= Work request =
After locating the line that contains "The width and height of the screenshot is (611, 326)." in the records below, write out exactly that line and each line after it through the one that contains "The height and width of the screenshot is (321, 328).", and nothing else.

= Data =
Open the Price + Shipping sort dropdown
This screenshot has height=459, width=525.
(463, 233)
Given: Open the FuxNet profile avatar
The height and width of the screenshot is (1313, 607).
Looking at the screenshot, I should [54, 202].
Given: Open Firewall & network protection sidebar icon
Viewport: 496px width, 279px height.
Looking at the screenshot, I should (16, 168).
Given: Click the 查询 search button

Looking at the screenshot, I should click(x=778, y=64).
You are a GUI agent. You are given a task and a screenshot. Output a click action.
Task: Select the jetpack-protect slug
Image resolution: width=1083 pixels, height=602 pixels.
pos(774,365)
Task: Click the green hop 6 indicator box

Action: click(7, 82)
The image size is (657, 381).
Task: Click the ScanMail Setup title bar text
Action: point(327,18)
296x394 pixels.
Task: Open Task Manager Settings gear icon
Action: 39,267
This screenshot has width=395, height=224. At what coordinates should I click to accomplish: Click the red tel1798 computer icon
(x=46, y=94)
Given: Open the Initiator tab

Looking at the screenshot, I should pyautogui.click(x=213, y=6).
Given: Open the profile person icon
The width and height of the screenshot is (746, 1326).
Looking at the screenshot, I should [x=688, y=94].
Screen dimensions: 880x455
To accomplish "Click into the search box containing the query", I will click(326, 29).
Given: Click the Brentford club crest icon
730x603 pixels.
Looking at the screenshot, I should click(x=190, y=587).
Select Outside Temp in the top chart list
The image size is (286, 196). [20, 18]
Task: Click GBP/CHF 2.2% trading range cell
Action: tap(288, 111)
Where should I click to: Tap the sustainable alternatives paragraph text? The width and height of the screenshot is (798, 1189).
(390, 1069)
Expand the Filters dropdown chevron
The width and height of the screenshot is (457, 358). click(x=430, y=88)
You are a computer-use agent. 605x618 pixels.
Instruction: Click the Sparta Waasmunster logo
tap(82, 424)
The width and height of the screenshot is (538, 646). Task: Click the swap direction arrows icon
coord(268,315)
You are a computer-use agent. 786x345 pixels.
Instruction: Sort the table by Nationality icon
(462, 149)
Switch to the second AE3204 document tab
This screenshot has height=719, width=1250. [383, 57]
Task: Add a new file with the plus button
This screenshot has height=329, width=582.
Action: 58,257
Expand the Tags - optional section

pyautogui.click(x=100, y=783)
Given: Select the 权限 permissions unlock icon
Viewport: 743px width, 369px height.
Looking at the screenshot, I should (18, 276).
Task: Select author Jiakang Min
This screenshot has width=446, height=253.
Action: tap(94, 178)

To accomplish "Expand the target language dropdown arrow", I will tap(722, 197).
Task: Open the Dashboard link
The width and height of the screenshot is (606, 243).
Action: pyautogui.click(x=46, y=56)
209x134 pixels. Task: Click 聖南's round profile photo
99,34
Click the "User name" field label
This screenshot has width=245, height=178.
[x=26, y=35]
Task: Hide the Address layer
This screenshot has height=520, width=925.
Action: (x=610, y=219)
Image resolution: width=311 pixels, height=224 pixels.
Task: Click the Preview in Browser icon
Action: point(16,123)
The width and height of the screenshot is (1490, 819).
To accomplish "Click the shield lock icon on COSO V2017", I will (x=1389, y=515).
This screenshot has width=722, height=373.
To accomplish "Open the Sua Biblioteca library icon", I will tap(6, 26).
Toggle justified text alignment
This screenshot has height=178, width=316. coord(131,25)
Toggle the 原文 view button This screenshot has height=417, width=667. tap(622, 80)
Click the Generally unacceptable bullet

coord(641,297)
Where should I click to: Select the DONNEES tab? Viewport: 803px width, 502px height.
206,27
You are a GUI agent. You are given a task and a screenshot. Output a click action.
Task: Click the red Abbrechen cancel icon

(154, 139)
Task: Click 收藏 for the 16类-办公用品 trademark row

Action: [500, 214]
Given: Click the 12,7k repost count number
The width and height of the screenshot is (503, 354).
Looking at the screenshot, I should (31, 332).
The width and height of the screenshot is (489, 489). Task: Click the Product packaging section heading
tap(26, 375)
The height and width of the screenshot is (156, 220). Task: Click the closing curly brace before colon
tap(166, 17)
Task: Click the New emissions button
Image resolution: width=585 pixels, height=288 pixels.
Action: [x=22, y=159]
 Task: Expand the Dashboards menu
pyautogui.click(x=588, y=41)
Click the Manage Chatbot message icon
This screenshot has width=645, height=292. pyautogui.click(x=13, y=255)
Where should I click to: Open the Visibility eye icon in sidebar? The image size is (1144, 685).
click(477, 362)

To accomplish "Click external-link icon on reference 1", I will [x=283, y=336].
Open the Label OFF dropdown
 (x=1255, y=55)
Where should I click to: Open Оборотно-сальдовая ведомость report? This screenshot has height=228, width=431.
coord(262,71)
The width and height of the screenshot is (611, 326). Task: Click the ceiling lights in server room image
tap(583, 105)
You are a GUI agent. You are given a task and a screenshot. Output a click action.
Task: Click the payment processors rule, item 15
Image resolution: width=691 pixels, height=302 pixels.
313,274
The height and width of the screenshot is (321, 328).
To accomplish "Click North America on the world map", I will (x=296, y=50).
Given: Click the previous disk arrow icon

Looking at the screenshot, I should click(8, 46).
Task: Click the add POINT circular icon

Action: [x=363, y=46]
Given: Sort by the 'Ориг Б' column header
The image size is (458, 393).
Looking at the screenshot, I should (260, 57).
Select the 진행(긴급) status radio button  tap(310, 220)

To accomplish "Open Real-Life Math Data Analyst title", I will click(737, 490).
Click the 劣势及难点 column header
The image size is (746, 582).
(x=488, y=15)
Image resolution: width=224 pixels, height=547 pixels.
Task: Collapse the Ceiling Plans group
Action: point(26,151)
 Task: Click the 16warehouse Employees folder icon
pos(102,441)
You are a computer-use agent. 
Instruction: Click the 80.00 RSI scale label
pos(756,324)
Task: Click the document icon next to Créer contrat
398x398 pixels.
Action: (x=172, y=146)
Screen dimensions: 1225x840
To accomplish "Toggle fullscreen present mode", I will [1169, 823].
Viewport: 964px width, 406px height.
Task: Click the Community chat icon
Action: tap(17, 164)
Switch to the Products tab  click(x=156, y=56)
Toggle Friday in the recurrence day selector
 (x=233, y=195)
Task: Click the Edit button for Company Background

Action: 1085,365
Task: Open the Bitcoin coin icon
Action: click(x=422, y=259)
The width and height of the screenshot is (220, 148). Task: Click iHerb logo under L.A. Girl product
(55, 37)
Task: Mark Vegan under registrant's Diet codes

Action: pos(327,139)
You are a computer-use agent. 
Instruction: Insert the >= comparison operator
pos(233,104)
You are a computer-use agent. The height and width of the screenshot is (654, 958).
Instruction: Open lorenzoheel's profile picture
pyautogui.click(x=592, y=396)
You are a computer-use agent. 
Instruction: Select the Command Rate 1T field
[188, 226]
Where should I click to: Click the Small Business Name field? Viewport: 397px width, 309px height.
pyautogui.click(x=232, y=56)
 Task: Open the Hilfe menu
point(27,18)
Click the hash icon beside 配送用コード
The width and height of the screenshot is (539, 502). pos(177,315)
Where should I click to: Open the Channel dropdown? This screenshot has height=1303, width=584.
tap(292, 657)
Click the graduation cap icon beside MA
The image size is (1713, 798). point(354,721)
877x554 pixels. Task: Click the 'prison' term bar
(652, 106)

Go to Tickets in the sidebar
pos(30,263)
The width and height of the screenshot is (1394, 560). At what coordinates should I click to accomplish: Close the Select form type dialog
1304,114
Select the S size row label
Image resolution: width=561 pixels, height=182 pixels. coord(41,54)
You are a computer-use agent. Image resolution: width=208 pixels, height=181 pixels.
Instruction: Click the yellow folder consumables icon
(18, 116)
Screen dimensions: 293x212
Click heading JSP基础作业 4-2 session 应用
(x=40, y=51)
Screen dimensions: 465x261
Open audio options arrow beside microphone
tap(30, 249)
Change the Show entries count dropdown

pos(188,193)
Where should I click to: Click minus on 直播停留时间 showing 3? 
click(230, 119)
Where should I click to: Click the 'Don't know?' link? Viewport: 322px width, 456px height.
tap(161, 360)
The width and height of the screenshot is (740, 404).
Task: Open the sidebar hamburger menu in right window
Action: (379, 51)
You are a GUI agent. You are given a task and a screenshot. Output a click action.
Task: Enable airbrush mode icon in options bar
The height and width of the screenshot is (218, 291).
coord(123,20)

= Exercise response =
The width and height of the screenshot is (611, 326). Task: Click the ceiling lights in server room image
tap(583, 105)
You are a GUI agent. You are given a task and a screenshot. Output a click action.
Task: Click the payment processors rule, item 15
Image resolution: width=691 pixels, height=302 pixels.
313,274
The height and width of the screenshot is (321, 328).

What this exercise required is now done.